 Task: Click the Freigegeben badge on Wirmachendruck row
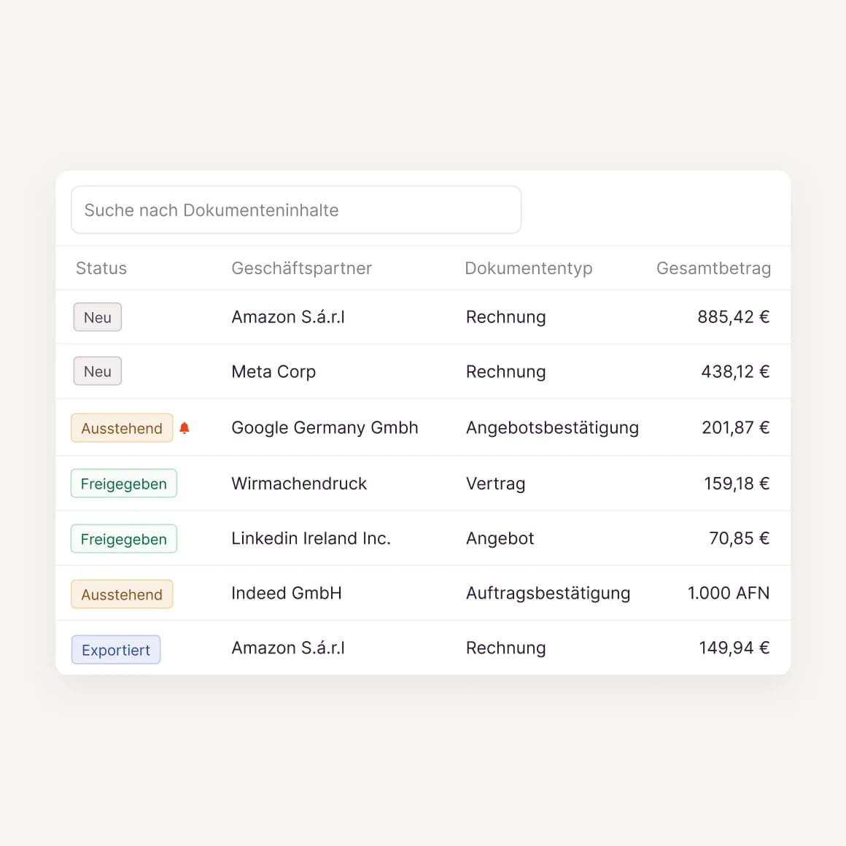point(123,483)
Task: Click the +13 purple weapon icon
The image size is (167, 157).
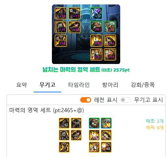Action: tap(96, 13)
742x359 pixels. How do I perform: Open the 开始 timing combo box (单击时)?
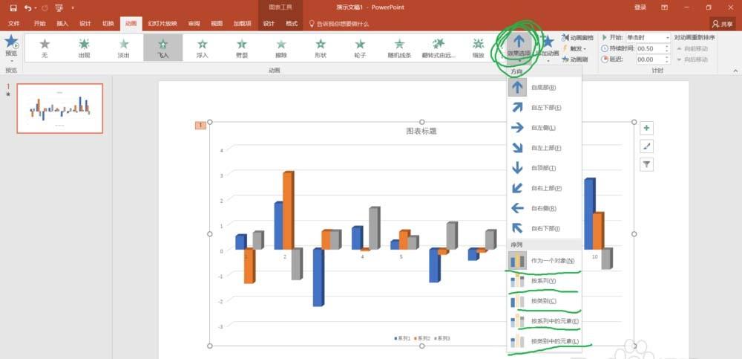tap(648, 37)
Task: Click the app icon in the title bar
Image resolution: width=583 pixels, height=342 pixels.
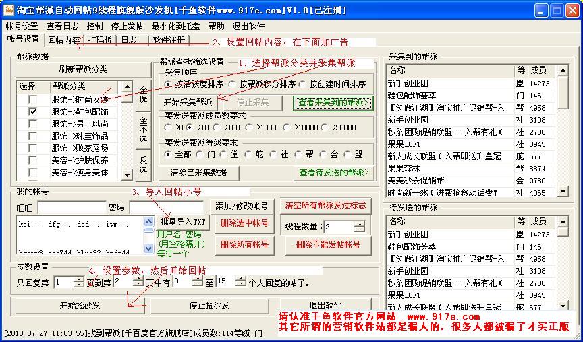Action: pyautogui.click(x=9, y=10)
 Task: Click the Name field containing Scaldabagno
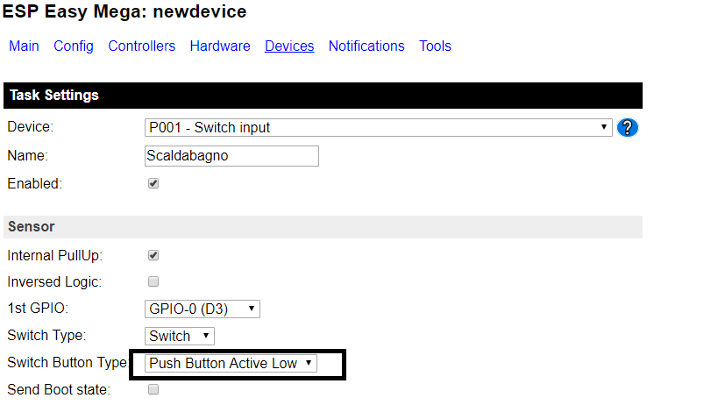coord(231,156)
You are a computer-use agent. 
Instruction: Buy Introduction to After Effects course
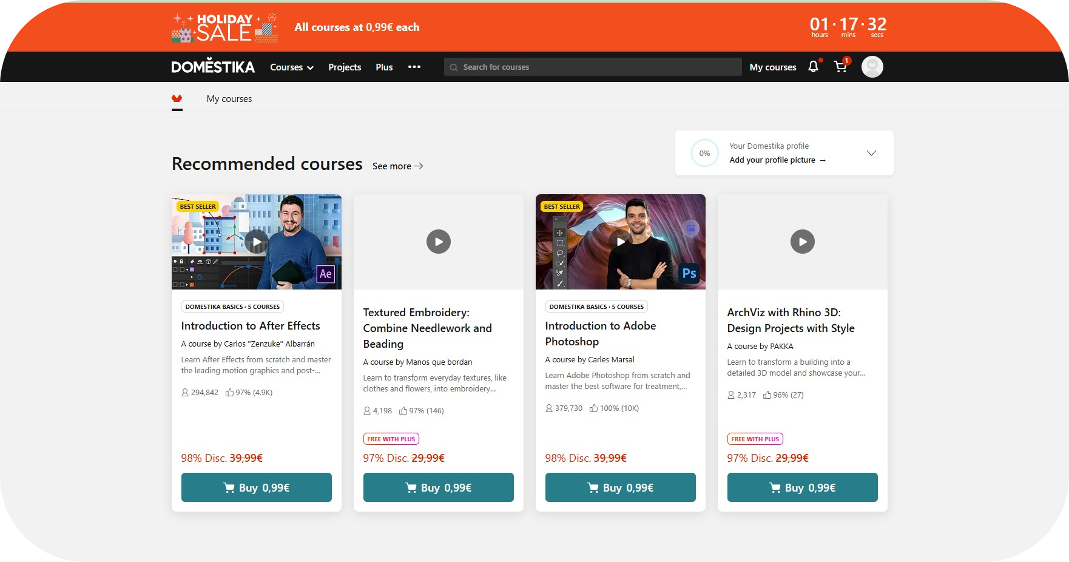point(256,487)
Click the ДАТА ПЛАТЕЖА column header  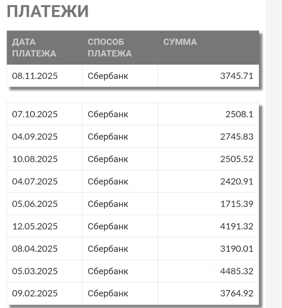(34, 47)
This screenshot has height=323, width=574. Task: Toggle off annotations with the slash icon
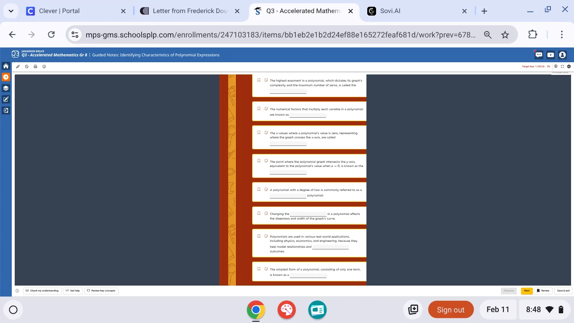tap(26, 66)
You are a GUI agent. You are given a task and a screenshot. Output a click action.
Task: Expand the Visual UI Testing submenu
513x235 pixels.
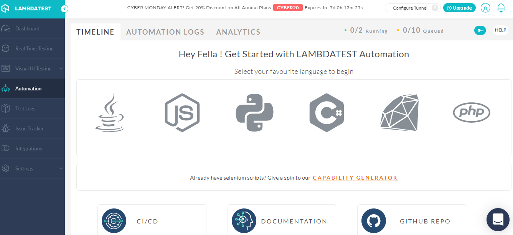coord(61,68)
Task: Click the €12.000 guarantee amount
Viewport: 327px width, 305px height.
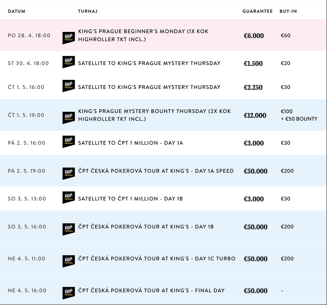Action: pyautogui.click(x=255, y=115)
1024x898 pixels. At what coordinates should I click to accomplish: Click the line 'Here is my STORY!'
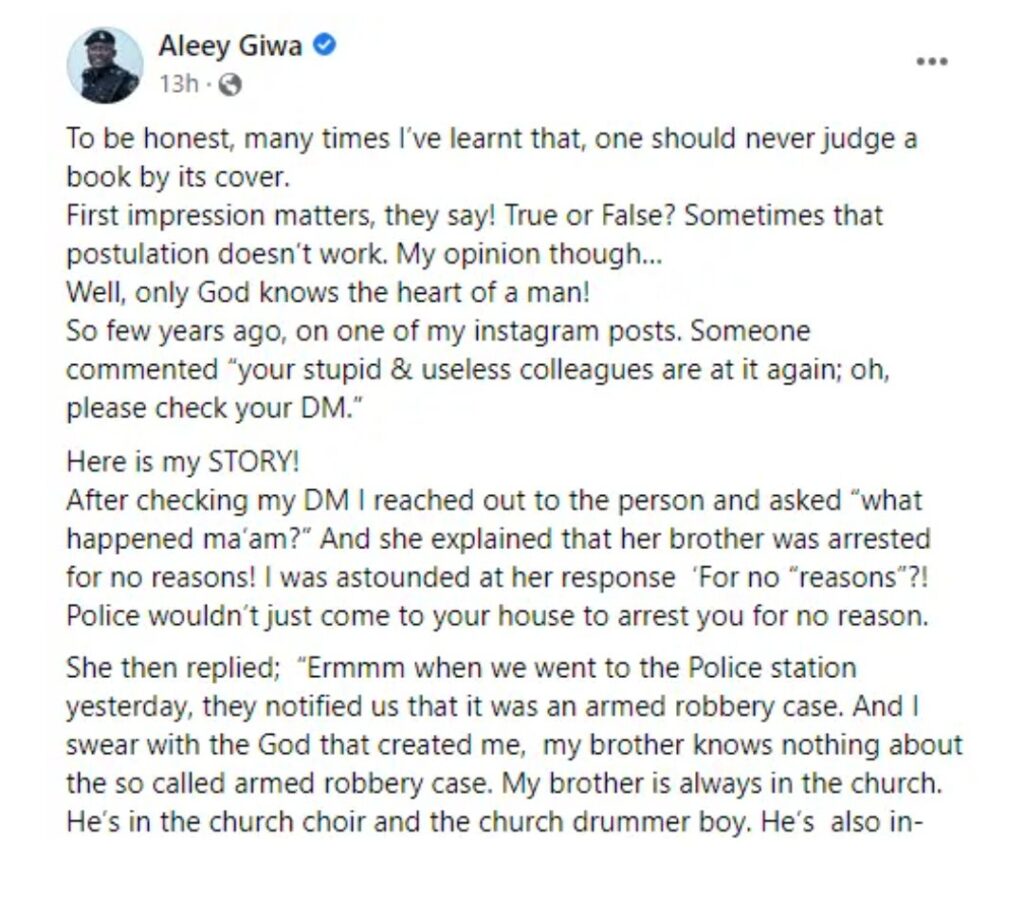coord(183,462)
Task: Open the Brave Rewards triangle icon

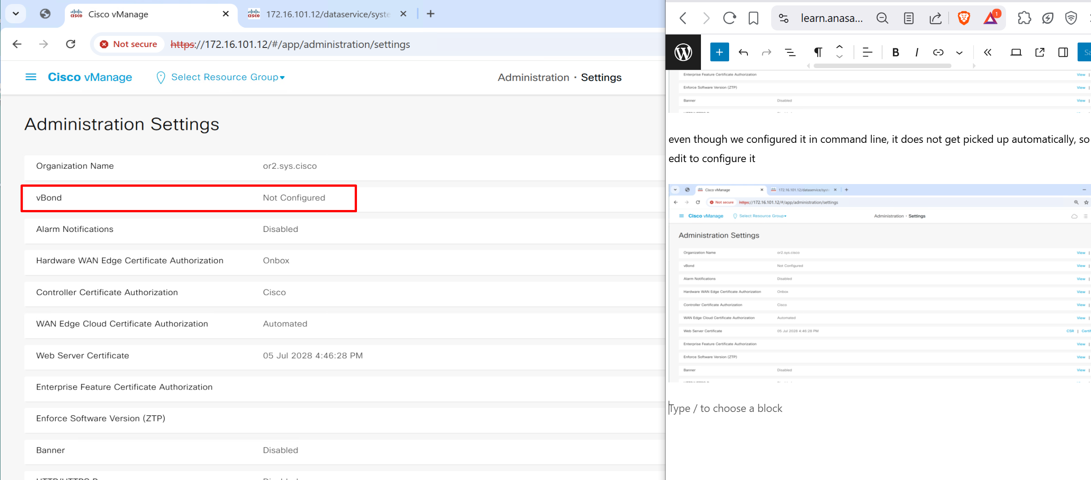Action: coord(991,18)
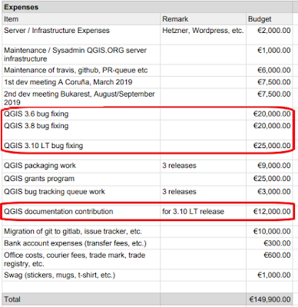
Task: Select the Expenses header cell
Action: (x=147, y=7)
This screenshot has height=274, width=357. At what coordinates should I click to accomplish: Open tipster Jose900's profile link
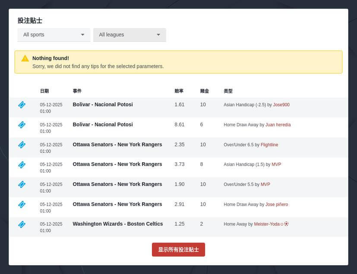[281, 105]
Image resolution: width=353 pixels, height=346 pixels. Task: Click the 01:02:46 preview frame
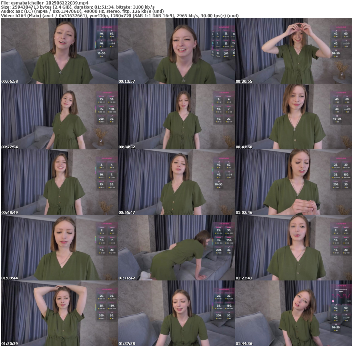click(294, 182)
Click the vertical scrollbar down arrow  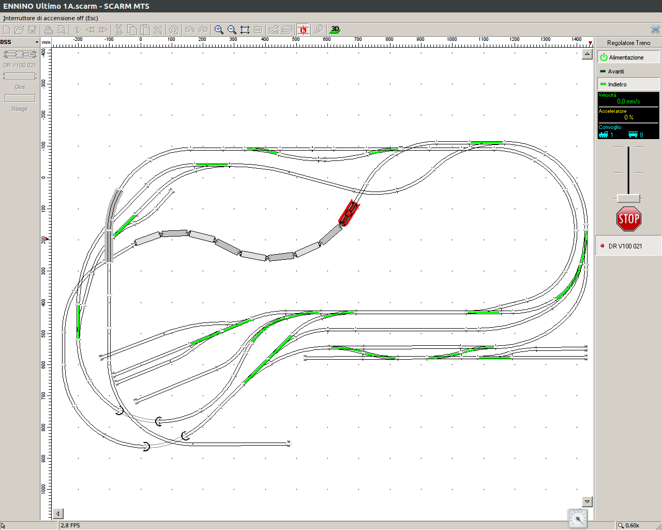tap(587, 502)
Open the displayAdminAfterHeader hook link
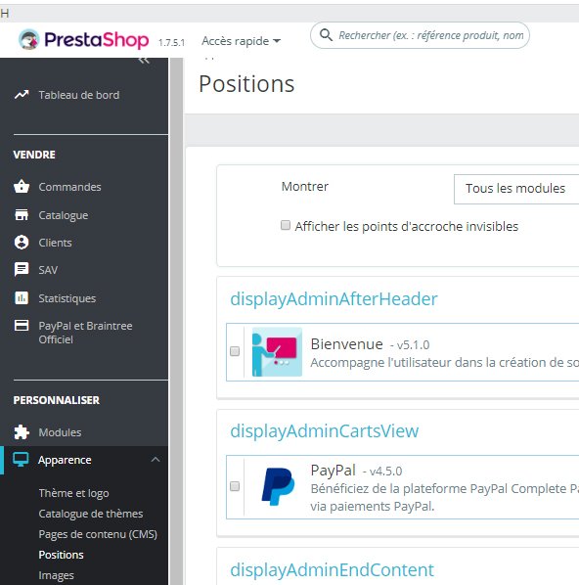Image resolution: width=579 pixels, height=585 pixels. tap(334, 298)
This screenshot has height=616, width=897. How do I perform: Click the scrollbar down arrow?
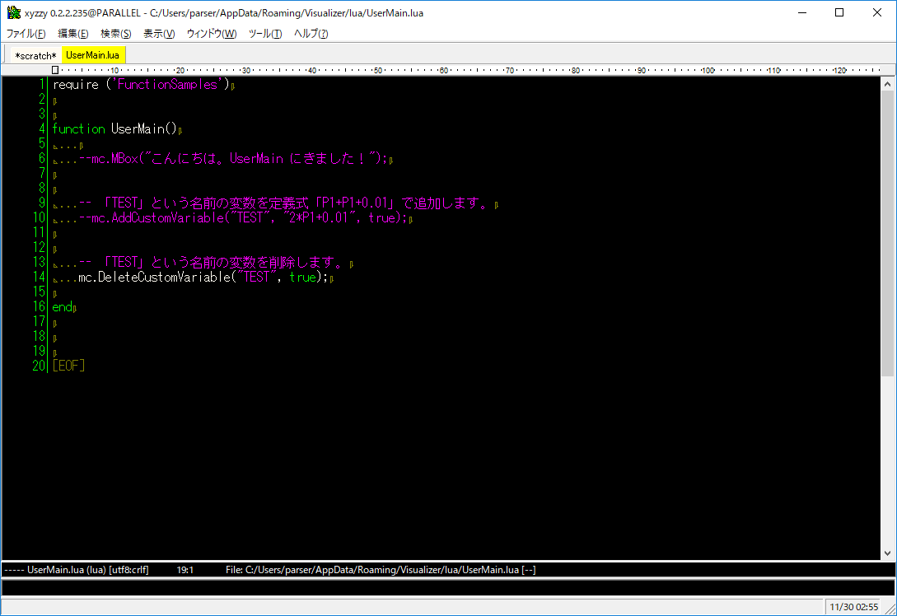click(888, 553)
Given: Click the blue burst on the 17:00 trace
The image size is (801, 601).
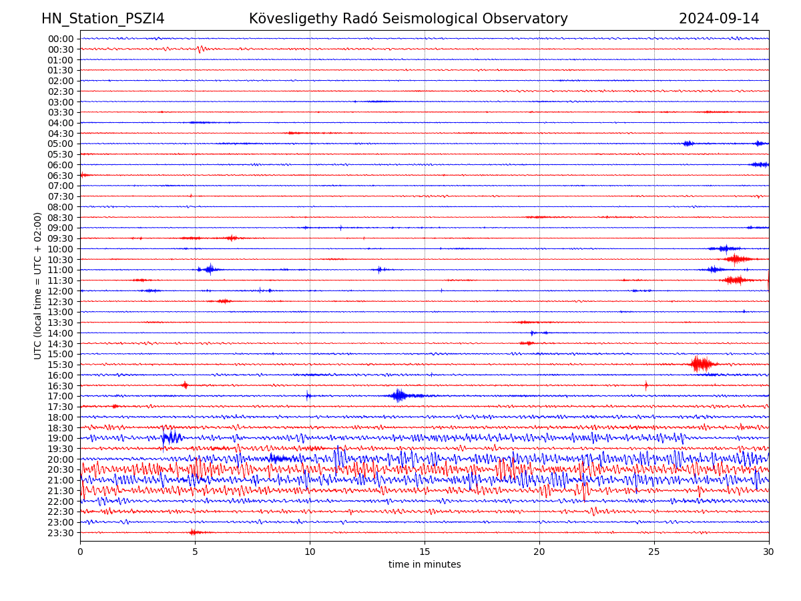Looking at the screenshot, I should click(399, 395).
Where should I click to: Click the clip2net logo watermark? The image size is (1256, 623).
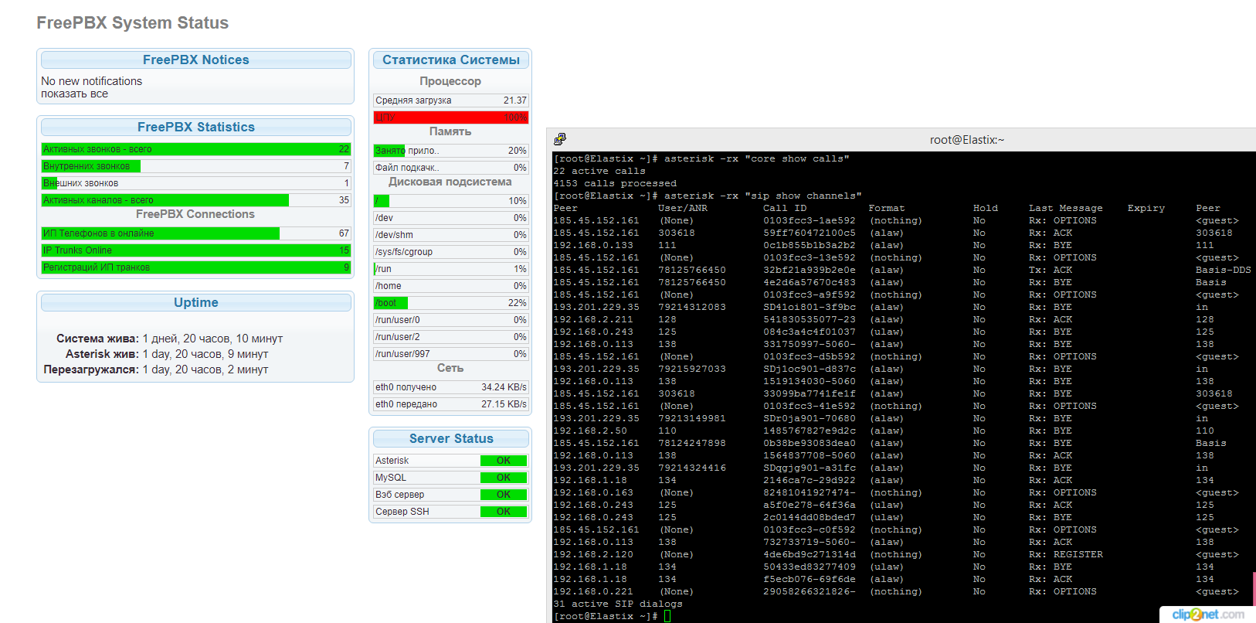[1207, 614]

What is being asked >> Gather from the entries above all lines that include the string "agent".

Answer to this exercise >>
You are a computer-use agent. 
You are a GUI agent. You are given a task and a screenshot. Output a click action.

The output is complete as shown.